Members of Longden Parish Council voted unanimously last night to reject plans submitted to Shropshire Council by local businessman Joe Kwaterski to demolish Spring Cottage.
The home was built by Mary Webb and her husband Henry in 1926.
But under submitted plans, it would be replaced with a six-bedroom home, housing a swimming pool, studio, cinema and orangery.
Residents last night attended the meeting, held at Longden Village Hall, to voice their concerns over the plans.
Neil Evans, chairman of the parish council, read a letter he had received from Mr Kwaterski who wished to quash rumours circulating regarding his plans for the Lyth Hill bungalow.
According to Mr Kwaterski, the house was planned solely for his own family and he has no desire to use it for commercial reasons, despite rumours to the contrary.
Mr Kwaterski also said that the original home, built by Mary Webb, had now disappeared within extensions and redevelopments carried out over the years.
But residents were unconvinced, stating that the large property was totally out of keeping with the surrounding area, would put demands on an already overstretched sewage system and could cause access and egress difficulties for neighbours while building work was carried out.
Ian Sommerville, who lives close to the bungalow, said: "A property of this size will put demands on the existing drainage system.
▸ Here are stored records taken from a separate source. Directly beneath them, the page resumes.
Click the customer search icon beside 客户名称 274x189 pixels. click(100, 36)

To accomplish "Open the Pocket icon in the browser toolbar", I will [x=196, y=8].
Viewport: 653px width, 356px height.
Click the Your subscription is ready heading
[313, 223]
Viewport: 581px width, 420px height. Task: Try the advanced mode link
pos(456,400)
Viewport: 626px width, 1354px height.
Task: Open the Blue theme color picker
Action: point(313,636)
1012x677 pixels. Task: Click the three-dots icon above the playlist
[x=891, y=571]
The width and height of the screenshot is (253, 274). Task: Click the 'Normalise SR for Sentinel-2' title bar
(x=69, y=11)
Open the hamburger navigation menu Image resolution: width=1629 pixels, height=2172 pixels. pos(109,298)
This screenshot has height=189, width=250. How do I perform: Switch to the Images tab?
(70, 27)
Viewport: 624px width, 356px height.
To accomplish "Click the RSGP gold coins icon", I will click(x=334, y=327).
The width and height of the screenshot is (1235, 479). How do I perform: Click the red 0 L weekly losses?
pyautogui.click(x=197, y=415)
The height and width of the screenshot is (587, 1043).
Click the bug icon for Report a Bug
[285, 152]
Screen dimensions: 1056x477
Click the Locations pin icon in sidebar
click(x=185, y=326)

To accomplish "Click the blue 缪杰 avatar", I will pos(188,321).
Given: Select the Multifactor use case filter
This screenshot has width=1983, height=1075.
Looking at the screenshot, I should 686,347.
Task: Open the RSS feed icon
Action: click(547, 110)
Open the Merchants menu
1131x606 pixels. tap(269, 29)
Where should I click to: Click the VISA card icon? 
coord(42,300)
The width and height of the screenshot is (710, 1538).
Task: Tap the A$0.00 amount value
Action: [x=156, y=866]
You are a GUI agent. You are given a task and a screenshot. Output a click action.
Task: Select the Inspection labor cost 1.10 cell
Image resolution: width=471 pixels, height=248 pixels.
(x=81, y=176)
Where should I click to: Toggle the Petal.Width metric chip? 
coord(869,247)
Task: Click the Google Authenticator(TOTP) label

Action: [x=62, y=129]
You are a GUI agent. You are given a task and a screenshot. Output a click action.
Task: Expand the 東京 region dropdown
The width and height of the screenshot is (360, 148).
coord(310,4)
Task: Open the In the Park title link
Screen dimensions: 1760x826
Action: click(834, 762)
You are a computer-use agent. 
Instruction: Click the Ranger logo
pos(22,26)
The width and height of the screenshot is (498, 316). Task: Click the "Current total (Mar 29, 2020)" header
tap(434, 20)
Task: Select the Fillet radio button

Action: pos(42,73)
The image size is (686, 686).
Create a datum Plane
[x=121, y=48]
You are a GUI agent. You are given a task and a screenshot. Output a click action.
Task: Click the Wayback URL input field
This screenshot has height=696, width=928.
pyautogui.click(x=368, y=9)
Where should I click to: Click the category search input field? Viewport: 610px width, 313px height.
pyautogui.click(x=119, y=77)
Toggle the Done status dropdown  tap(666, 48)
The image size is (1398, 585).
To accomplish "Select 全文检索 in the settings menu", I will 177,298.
The drains are inadequate at the moment."
Roger Evans, Shropshire councillor for the Longden ward, said the planned property would cover more than four times the area of the current property and it would breach parish and council privacy guidelines. He added: "There are geological concerns regarding the digging out of a swimming pool and cinema."
He revealed that plans to have the bungalow listed by English Heritage had failed, although further talks with Shropshire Council to have the property "spot listed" were continuing.